Figures and data

An overview of the gene based approach for detecting genetic overlap between complex traits.
Starting from a pair of GWASs (GWAS_1 and GWAS_2) representing two complex traits, this approach first transforms the GWAS data into gene-phenotype association profiles (vectors U1, U2), by assigning a p value for each gene using Sherlock-II (through integration of GWAS and eQTL data). The gene-phenotype p values are then translated into unsigned z scores (vectors V1, V2), and a gene based genetic overlap score Sg(V1, V2) is calculated as a permutation normalized distance between V1 and V2. To assess the statistical significance of the score Sg, an ensemble of random GWASs with the same power as GWAS_2 is generated (GWAS_2R), and the score Sg(V1, V2R) between GWAS_1 and GWAS_2R is calculated in parallel (see Methods). The distribution of Sg(V1, V2R) is then used to normalized the score Sg(V1, V2), leading to a final genetic overlap z score ZS(1,2), from which a p value can be calculated.

Genetic overlap between pairs of traits detected by the gene-based approach.
Shown are top hits to 12 selected traits (query GWAS, first column). Each row listed the top 6 hit GWASs that have ZS < -4 with the query GWAS (pvalue < 3.17e-5), ranked by their p-values (uncorrected for multiple test) as indicated by the color scale. Pairs detected in a previous analysis using LDSC with the same p value cutoff (p=3.17e-5, uncorrected for multiple test) are colored in cyan, and the examples of unexpected relationships discussed in the text are colored in red.
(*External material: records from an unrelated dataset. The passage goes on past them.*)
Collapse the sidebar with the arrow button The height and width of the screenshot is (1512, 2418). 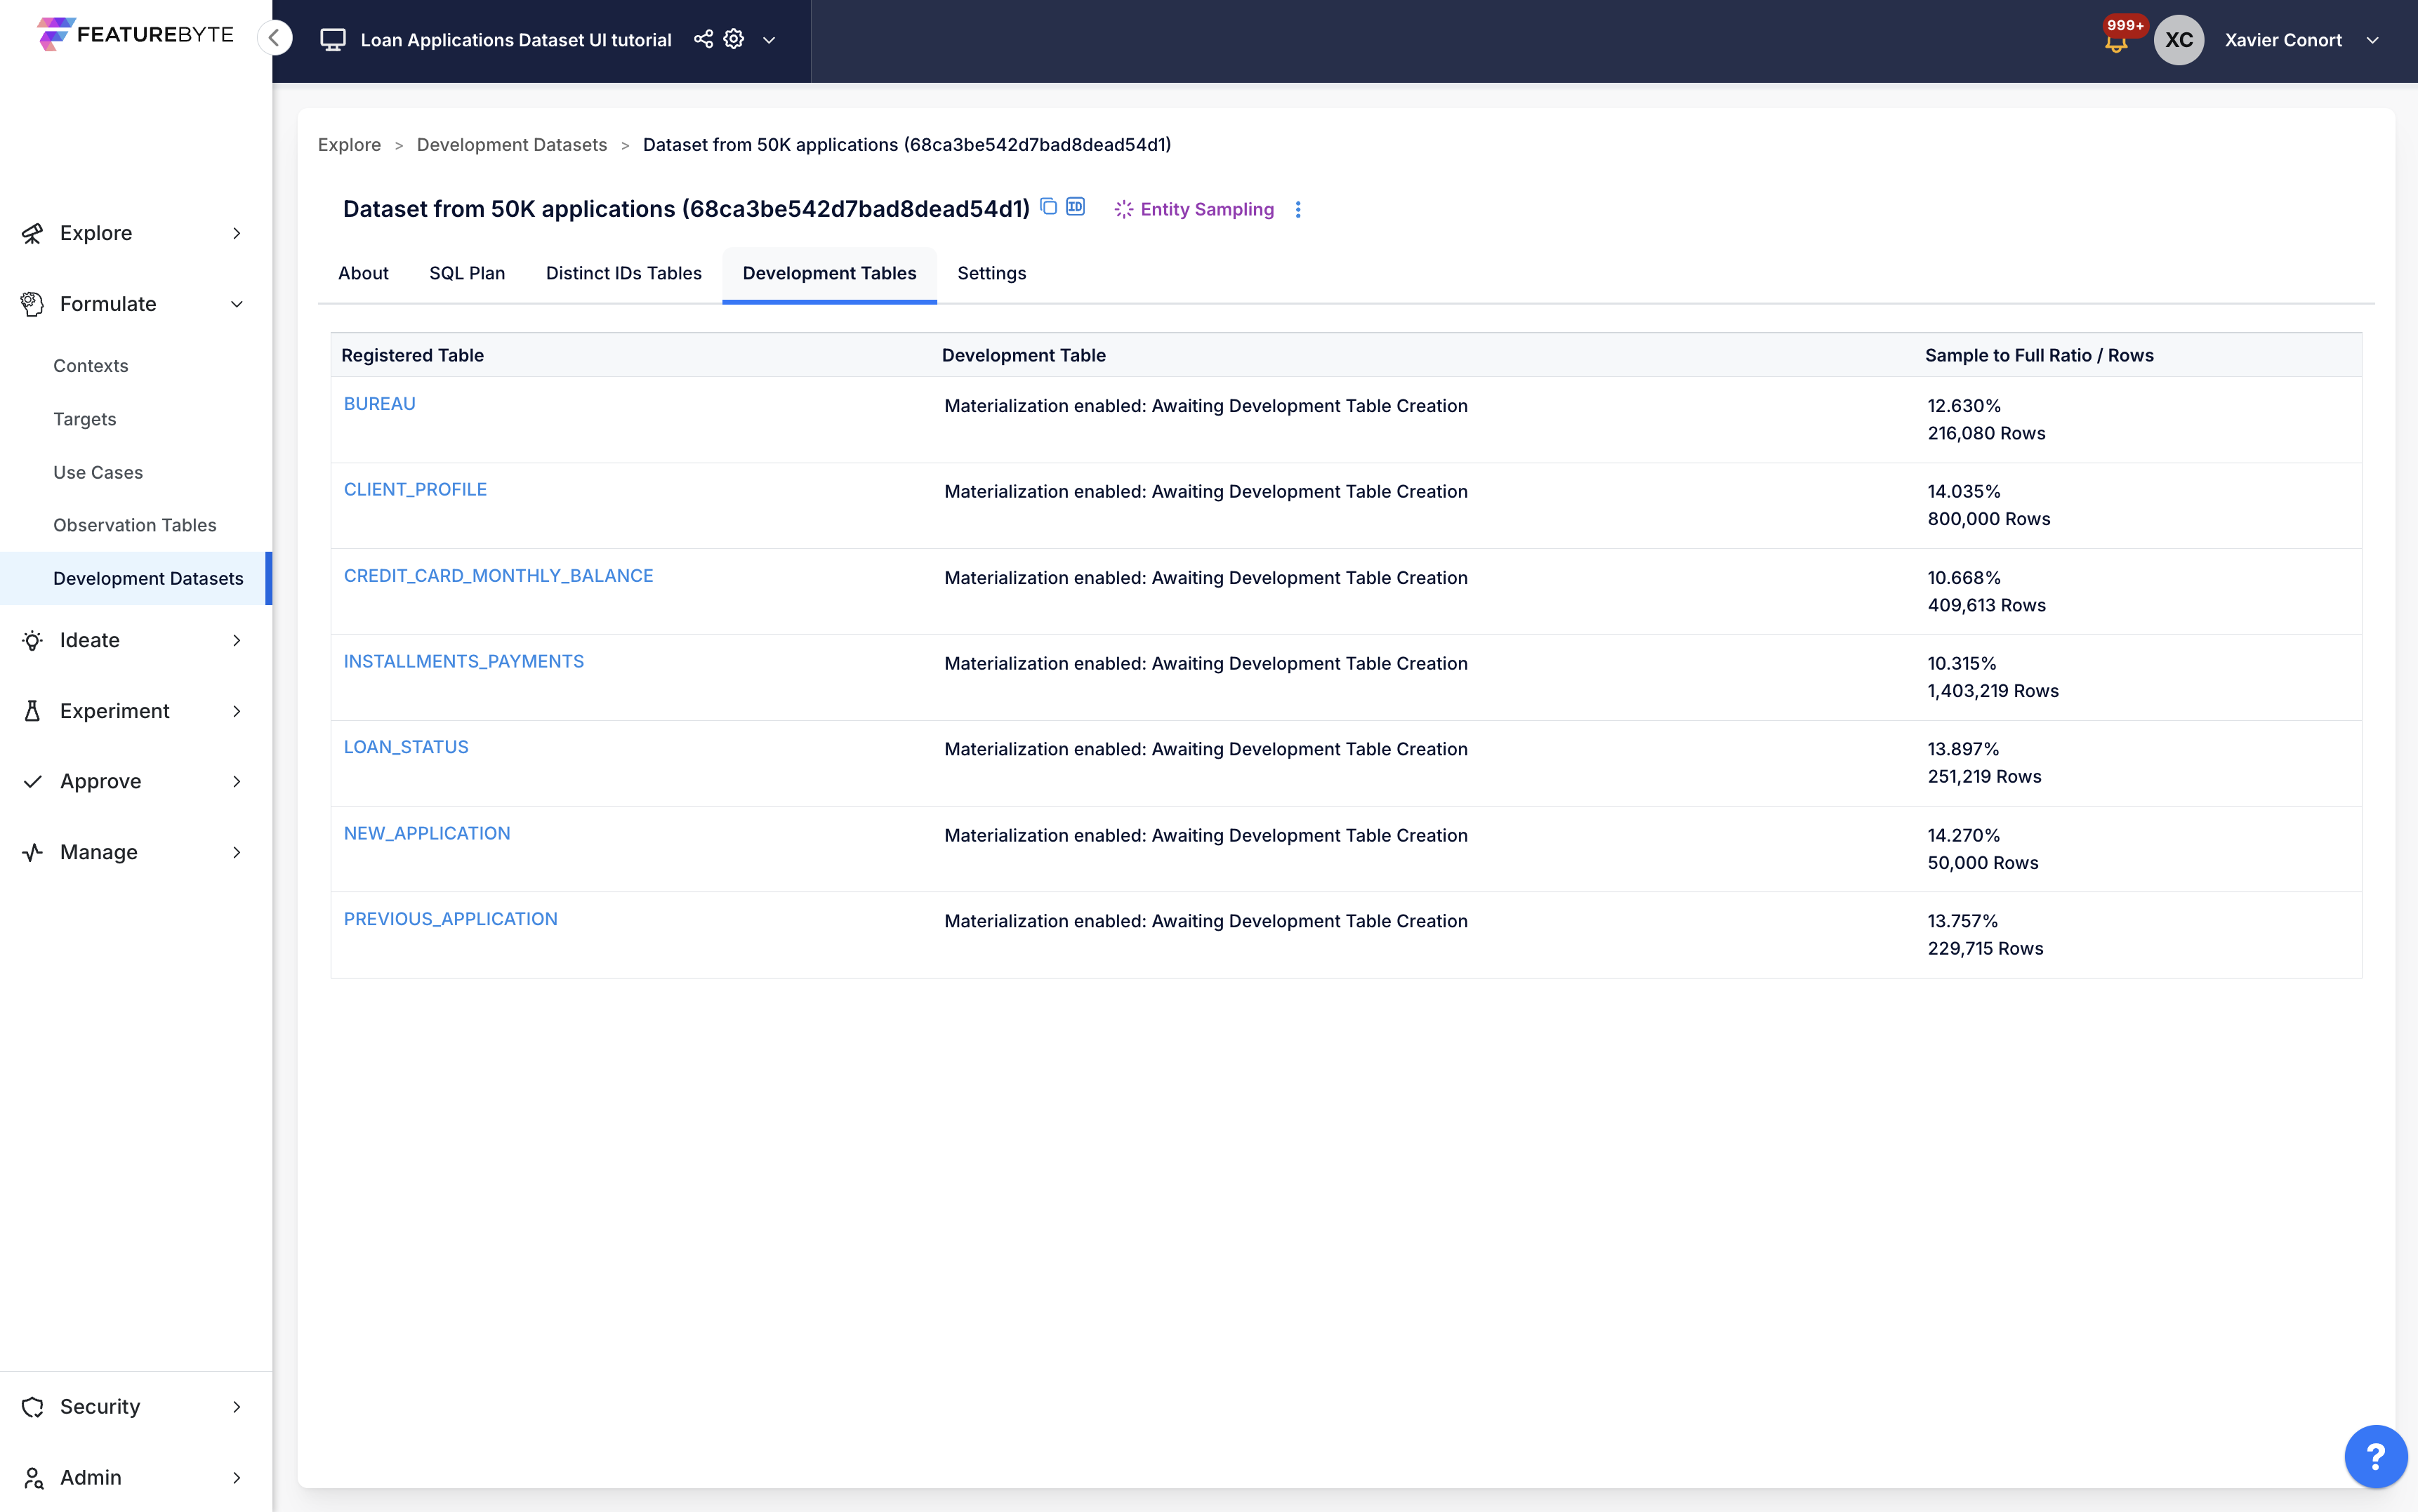[x=274, y=38]
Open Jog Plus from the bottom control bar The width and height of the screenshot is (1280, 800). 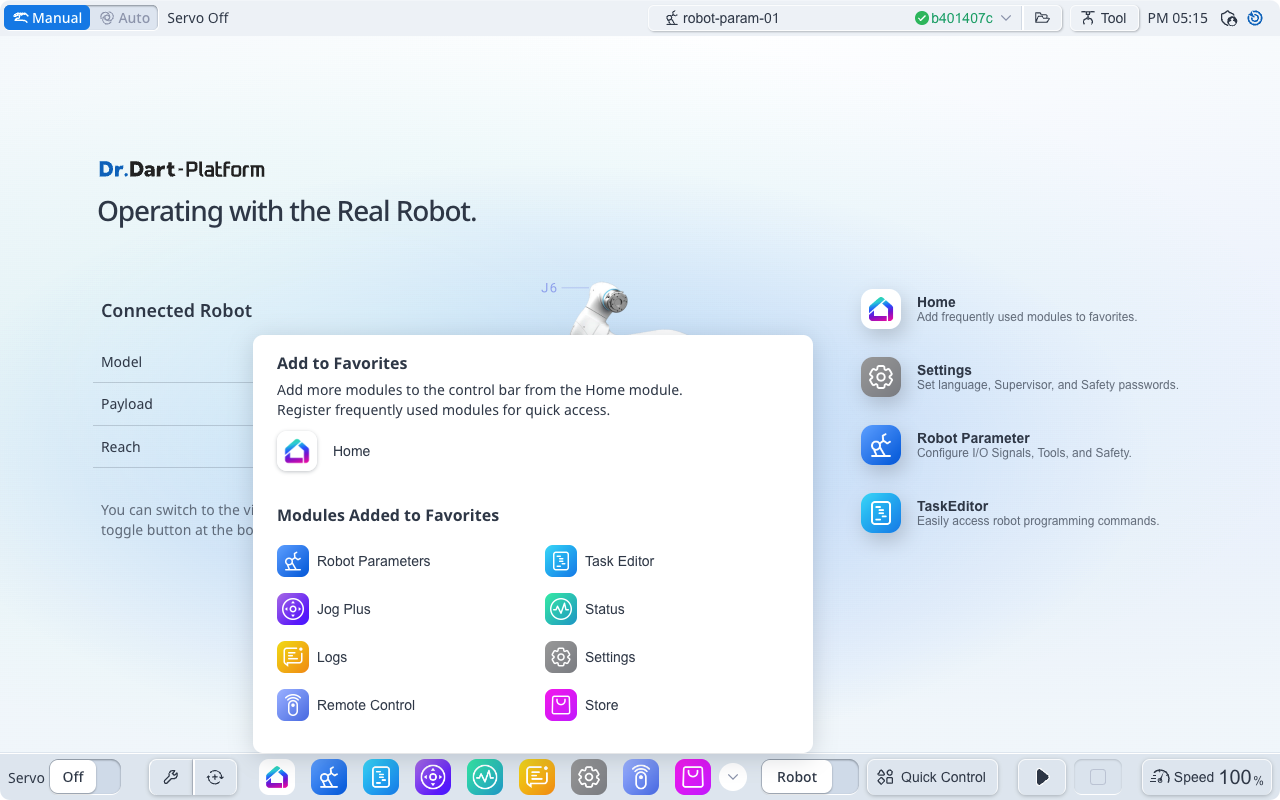coord(433,777)
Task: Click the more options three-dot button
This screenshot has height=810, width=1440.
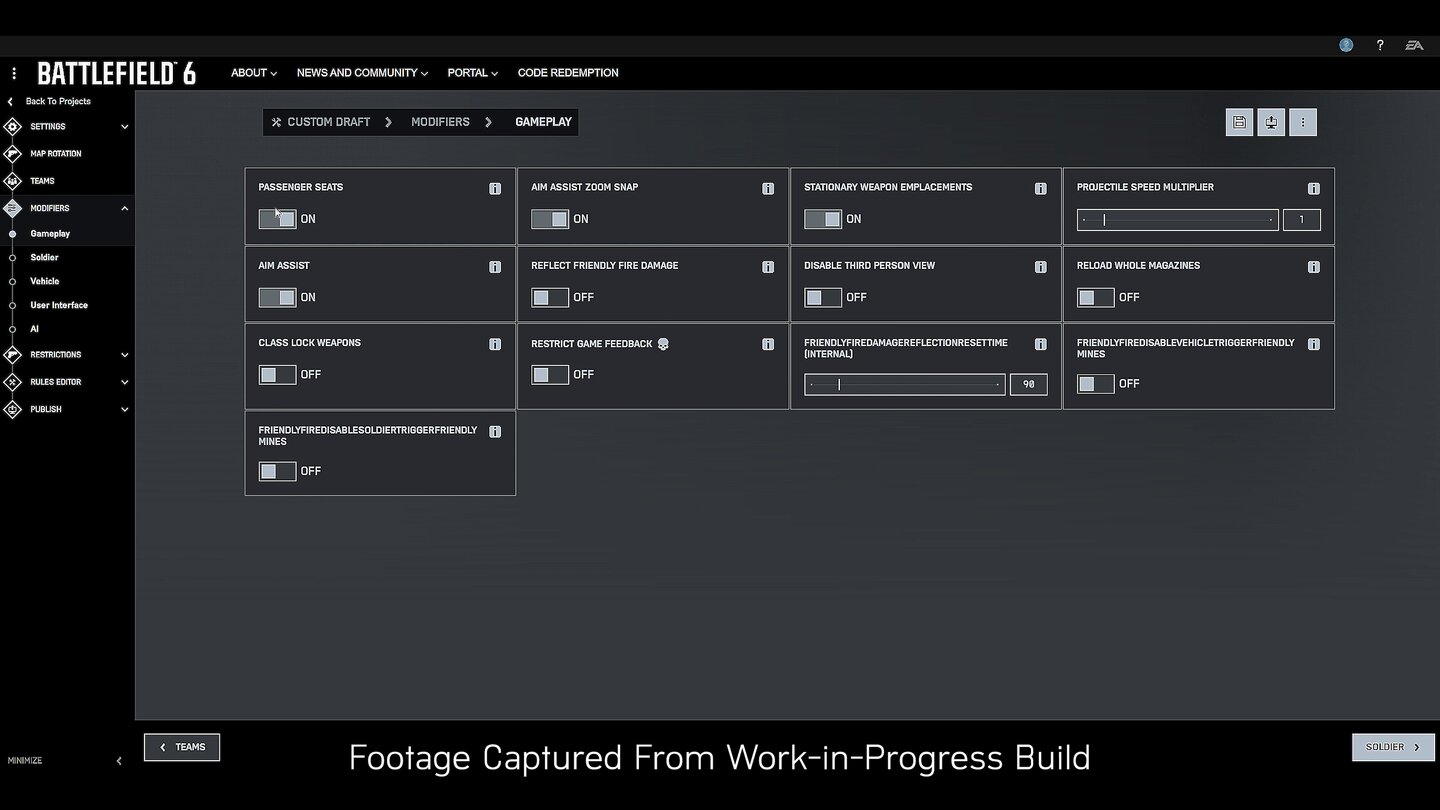Action: [1302, 122]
Different numbers associated with the same trait name correspond to different GWAS data (pubmed ID) for the trait: Alzheimer 1(PMID 17998437), Alzheimer 2(PMID 21460841), Alzheimer 3(PMID 24162737), Alzheimer 4(PMID 25188341), Breast Cancer 1(PMID 17903305), Breast Cancer 2(PMID 29059683), Chronic Kidney Disease 1(PMID 20383146), Diabetes 1(PMID 18372903), Diabetes 2(PMID 22885922), Neuroticism 2(PMID 27089181), Osteoporosis 1(PMID 22805710), Schizophrenia 1(PMID 25056061), (see Dataset S3 for the full mapping from a trait name to the GWAS data).

Partial Pearson Correlation Analysis (PPCA) revealed GO terms and KEGG pathways supporting the genetic overlap between traits.
Shown are GO terms with PPCA-zscore >5 and KEGG pathways with PPCA-zscore >4, up to top 5, for Crohn’s Disease vs. Rheumatoid Arthritis, AD vs. Breast Cancer, and Longevity vs. Fasting glucose pairs. Length of the bar and the numbers in the bar indicate PPCA-zscore.

Hierarchical clustering of phenotypes based on their pairwise genetic overlap score.
Highlighted branches discussed in the text: 1) GWASs of the same phenotypes (green); 2) phenotypes that are known to share genetic etiology (blue); and 3) phenotypes with no obvious relations but co-occurrences were observed based on previous epidemiological studies (red). The colored subtrees were picked by cutting the tree at a distance of 0.2 (average ZS <-4).